Proxy — Equinix, Inc.

301 Velocity Way, Fifth Floor, Foster City, California 94404

This Proxy is Solicited on Behalf of the Board of Directors of Equinix, Inc.

for the Annual Meeting of Stockholders to be held June 7, 2007

The undersigned holder of Common Stock, par value $.001, of Equinix, Inc. (the “Company”) hereby appoints Peter F. Van Camp and Keith D. Taylor, or either of them, proxies for the undersigned, each with full power of substitution, to represent and to vote as specified in this Proxy all Common Stock of the Company that the undersigned stockholder would be entitled to vote if personally present at the Annual Meeting of Stockholders (the “Annual Meeting”) to be held on June 7, 2007 at 10:30 a.m. local time, at the Company’s headquarters located at 301 Velocity Way, Foster City, California, 94404, and at any adjournments or postponements of the Annual Meeting. The undersigned stockholder hereby revokes any proxy or proxies heretofore executed for such matters.

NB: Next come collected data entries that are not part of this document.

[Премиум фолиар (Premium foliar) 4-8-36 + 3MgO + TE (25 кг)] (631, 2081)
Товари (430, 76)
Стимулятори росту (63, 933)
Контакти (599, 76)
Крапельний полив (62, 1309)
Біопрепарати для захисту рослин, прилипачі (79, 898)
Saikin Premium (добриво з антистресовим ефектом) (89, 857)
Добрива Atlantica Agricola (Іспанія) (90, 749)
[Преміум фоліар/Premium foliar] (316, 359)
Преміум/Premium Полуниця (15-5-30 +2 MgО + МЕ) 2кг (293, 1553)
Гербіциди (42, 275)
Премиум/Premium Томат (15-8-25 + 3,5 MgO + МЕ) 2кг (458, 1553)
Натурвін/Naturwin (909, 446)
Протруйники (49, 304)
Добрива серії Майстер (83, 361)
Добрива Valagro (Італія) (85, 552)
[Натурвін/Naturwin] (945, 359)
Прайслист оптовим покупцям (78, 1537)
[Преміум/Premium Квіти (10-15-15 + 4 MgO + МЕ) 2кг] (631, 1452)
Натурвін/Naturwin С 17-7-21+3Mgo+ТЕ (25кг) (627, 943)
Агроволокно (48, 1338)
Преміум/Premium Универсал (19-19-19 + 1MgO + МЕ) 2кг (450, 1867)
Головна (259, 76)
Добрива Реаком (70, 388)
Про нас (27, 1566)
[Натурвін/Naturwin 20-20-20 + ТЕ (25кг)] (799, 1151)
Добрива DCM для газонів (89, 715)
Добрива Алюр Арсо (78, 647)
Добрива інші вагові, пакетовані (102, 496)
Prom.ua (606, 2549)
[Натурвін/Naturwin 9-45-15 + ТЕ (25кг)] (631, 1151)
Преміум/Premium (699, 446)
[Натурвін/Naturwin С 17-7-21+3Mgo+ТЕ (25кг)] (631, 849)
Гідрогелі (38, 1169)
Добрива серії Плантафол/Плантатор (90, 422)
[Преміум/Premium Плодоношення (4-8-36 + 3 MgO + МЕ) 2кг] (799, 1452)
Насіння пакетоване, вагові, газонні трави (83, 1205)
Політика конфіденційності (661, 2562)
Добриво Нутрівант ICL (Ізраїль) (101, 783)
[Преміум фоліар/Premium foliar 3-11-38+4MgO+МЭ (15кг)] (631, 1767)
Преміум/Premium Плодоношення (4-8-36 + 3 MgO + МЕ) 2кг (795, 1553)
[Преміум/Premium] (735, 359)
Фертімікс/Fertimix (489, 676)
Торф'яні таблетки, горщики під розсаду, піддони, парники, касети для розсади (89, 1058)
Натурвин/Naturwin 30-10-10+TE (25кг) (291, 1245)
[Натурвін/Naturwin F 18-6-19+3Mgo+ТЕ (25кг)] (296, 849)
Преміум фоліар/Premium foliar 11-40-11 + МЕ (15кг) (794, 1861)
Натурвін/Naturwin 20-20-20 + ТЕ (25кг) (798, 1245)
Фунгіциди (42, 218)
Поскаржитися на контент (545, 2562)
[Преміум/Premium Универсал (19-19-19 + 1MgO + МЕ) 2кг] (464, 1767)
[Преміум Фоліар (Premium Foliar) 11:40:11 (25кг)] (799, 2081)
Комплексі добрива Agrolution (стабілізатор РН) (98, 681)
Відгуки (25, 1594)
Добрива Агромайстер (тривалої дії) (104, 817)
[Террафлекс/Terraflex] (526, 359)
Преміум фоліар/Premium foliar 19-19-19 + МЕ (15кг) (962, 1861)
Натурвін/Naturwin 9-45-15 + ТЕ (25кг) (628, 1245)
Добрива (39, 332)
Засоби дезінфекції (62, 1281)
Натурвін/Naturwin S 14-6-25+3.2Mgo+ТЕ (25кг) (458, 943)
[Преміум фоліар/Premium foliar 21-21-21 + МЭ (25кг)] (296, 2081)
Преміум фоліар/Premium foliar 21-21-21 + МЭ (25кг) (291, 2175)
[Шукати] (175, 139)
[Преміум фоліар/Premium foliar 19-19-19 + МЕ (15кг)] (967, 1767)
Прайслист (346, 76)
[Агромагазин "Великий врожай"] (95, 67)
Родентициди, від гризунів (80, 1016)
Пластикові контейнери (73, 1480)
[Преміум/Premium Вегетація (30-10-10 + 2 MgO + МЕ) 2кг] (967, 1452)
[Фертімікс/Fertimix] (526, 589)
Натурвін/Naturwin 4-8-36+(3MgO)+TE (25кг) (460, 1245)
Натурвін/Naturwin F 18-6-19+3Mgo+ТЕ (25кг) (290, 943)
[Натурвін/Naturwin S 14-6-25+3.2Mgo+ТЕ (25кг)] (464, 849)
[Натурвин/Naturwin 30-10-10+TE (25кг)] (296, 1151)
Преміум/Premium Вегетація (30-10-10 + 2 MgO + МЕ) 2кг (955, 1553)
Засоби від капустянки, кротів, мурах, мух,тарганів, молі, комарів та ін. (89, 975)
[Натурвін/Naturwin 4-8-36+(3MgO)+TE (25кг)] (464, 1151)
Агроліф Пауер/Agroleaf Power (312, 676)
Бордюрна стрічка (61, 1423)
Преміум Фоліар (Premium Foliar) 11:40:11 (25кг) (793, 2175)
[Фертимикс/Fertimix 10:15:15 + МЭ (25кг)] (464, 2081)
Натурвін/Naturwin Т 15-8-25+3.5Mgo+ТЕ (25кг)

This proxy, when properly executed, will be voted in the manner as directed herein by the undersigned stockholder. IF NO DIRECTION IS MADE, THIS PROXY WILL BE VOTED FOR THE ELECTION OF THE DIRECTORS, FOR PROPOSAL 2 AND FOR PROPOSAL 3, AND IN THE DISCRETION OF THE PROXIES AS TO ANY OTHER MATTERS THAT MAY PROPERLY COME BEFORE THE MEETING. The undersigned stockholder may revoke this proxy at any time before it is voted by delivering to the Corporate Secretary of the Company either a written revocation of the proxy or a duly executed proxy bearing a later date, or by appearing at the Annual Meeting and voting in person.

THE BOARD OF DIRECTORS RECOMMENDS A VOTE “FOR” THE ELECTION OF THE DIRECTORS, “FOR” PROPOSAL 2 AND “FOR” PROPOSAL 3.

PLEASE MARK, SIGN, DATE AND RETURN THIS CARD PROMPTLY USING THE ENCLOSED RETURN ENVELOPE. If you receive more than one proxy card, please sign and return ALL cards in the enclosed envelope.